TOKYO (Reuters) - Tokyo prosecutors raided the headquarters of Japanese construction firms Taisei Corp (1801.T) and Obayashi Corp (1802.T) on Tuesday over alleged antitrust violations linked to $80 billion worth of magnetic levitation (maglev) train projects.
Shares in Taisei fell 5.3 percent to a more than 3-month low, while Obayashi shed over 3 percent before paring losses. The benchmark Nikkei average .N225 was flat.
Taisei, one of the so-called “big four” of Japan’s construction firms, is fully cooperating with the investigation, company spokesman Takayuki Renbutsu said.
Separately, prosecutors raided Obayashi’s offices over suspected antitrust breaches, a company spokeswoman said.

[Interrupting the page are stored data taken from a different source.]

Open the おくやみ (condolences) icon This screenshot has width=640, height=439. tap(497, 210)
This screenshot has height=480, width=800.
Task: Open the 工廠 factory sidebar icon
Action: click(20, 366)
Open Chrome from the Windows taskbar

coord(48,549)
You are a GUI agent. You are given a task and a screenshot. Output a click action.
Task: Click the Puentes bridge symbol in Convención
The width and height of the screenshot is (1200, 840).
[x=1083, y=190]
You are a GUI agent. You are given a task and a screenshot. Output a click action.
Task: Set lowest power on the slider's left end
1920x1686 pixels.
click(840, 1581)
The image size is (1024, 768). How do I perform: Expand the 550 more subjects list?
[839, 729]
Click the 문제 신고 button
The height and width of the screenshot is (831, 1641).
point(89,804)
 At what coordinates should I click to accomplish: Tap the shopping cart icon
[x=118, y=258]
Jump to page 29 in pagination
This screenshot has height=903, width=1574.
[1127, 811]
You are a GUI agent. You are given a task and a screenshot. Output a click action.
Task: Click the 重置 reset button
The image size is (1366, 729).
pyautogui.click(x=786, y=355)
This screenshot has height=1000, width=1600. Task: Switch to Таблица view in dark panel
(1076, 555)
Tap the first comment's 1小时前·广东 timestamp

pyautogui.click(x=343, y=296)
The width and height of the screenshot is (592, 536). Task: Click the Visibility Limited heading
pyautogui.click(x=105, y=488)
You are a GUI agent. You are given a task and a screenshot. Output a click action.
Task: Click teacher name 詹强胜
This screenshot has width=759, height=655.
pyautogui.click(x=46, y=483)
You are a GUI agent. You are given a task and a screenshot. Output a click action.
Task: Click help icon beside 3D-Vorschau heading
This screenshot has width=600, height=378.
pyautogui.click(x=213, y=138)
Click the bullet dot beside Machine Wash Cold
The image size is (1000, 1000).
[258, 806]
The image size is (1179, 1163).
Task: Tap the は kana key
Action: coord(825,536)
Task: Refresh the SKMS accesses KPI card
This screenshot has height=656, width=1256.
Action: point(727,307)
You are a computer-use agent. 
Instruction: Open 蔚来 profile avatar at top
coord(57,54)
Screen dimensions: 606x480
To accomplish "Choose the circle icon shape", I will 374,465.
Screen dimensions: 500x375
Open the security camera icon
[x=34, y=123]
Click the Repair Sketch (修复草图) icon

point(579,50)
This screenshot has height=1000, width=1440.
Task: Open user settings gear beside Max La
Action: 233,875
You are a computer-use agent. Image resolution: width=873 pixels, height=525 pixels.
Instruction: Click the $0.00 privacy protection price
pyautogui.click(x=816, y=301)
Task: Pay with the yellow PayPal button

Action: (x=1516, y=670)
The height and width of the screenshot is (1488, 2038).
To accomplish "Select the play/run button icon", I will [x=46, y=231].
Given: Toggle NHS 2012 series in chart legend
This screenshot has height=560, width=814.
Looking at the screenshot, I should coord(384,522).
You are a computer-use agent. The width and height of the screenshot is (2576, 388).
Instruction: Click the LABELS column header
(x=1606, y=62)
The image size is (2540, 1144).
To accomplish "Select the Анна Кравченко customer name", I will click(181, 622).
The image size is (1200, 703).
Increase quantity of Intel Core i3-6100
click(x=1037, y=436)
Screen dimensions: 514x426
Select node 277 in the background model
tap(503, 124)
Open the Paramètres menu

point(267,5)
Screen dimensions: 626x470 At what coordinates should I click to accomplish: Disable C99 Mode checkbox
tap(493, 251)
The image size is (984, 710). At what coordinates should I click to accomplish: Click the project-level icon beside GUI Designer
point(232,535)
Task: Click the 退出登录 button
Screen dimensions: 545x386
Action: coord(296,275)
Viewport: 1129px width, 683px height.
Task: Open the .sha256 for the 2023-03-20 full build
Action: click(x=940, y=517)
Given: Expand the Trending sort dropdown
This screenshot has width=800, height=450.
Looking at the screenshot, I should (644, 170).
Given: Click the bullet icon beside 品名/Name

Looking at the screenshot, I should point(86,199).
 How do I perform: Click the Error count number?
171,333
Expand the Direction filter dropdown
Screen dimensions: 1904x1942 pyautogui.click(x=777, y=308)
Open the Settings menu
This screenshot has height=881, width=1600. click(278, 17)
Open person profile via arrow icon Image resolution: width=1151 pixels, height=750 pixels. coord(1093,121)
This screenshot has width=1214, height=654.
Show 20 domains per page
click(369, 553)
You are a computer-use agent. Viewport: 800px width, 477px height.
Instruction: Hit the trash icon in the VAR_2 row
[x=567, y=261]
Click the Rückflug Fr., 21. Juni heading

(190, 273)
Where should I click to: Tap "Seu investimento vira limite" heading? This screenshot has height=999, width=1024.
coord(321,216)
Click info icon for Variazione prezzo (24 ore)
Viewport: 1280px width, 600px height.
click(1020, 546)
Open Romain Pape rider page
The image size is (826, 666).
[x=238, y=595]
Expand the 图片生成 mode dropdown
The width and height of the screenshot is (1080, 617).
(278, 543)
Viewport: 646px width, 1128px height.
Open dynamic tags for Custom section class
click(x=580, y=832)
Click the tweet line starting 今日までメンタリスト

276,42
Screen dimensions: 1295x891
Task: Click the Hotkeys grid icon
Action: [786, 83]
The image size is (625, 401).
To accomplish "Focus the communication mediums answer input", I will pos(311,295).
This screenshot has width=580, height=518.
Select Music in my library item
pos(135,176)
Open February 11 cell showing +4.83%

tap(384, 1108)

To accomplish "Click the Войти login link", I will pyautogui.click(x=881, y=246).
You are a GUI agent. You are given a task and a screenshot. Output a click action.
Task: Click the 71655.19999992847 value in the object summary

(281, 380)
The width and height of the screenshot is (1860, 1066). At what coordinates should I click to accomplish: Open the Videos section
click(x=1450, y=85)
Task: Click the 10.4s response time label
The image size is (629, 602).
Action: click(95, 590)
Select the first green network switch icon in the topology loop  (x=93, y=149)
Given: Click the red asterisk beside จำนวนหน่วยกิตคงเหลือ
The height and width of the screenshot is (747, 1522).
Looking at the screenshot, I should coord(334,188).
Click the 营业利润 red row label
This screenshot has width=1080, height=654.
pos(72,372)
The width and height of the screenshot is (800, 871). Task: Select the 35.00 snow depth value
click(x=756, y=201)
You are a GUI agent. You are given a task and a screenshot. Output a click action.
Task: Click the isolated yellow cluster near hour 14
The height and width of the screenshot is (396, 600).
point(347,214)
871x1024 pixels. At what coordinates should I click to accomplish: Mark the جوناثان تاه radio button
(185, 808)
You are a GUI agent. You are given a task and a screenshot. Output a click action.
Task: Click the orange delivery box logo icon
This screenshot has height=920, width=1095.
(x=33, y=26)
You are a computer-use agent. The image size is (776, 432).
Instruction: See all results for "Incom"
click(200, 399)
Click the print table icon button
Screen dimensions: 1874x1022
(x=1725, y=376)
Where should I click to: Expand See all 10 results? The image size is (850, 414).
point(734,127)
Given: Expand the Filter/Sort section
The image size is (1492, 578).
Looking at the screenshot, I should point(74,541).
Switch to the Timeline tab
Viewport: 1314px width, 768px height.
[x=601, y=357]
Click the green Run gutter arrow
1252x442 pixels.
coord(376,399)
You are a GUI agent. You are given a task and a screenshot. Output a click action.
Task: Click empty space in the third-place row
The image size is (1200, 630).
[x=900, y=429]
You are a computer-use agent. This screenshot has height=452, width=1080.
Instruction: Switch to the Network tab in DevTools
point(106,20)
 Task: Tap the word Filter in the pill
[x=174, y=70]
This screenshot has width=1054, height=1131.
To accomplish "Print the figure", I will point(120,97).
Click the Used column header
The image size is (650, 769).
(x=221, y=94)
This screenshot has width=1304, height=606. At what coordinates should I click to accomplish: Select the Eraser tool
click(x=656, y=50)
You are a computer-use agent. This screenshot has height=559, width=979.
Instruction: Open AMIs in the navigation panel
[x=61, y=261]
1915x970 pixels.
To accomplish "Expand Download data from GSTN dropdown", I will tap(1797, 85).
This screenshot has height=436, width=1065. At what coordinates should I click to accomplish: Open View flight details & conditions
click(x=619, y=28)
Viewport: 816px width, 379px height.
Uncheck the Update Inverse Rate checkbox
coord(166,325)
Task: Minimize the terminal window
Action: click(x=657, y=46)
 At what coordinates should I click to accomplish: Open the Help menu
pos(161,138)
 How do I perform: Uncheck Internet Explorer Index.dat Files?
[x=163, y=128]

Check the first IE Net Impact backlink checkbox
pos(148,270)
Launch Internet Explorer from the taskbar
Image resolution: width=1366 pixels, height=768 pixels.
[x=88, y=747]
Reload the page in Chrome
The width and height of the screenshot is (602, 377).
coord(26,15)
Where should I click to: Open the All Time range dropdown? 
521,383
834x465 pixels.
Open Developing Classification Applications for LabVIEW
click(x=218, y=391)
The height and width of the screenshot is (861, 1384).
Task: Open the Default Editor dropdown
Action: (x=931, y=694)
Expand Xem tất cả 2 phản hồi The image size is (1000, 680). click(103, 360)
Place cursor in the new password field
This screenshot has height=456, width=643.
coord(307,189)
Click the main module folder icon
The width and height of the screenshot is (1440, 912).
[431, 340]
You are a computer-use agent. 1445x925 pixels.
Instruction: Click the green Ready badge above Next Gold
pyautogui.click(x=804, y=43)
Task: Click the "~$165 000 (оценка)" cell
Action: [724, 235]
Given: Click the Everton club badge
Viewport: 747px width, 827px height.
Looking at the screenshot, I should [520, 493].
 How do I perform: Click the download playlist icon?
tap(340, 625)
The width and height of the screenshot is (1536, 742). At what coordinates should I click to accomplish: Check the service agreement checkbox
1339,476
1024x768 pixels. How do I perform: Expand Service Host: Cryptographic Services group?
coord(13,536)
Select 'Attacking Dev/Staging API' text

The firm is already under investigation for suspected bid-rigging over maglev-related contracts.
The Tokyo prosecutor’s office said it could not comment on individual cases.
The raids come after prosecutors launched investigations into Shimizu Corp (1803.T) and Kajima Corp (1812.T), also on alleged antitrust breaches related to the maglev project. The train line will link Tokyo, Nagoya and Osaka.
Shimizu shares fell as much as 3.2 percent, while Kajima slumped as much as 5.6 percent, both extending losses from Monday.
Japan’s large and politically influential construction industry has been a frequent source of scandals such as bid-rigging.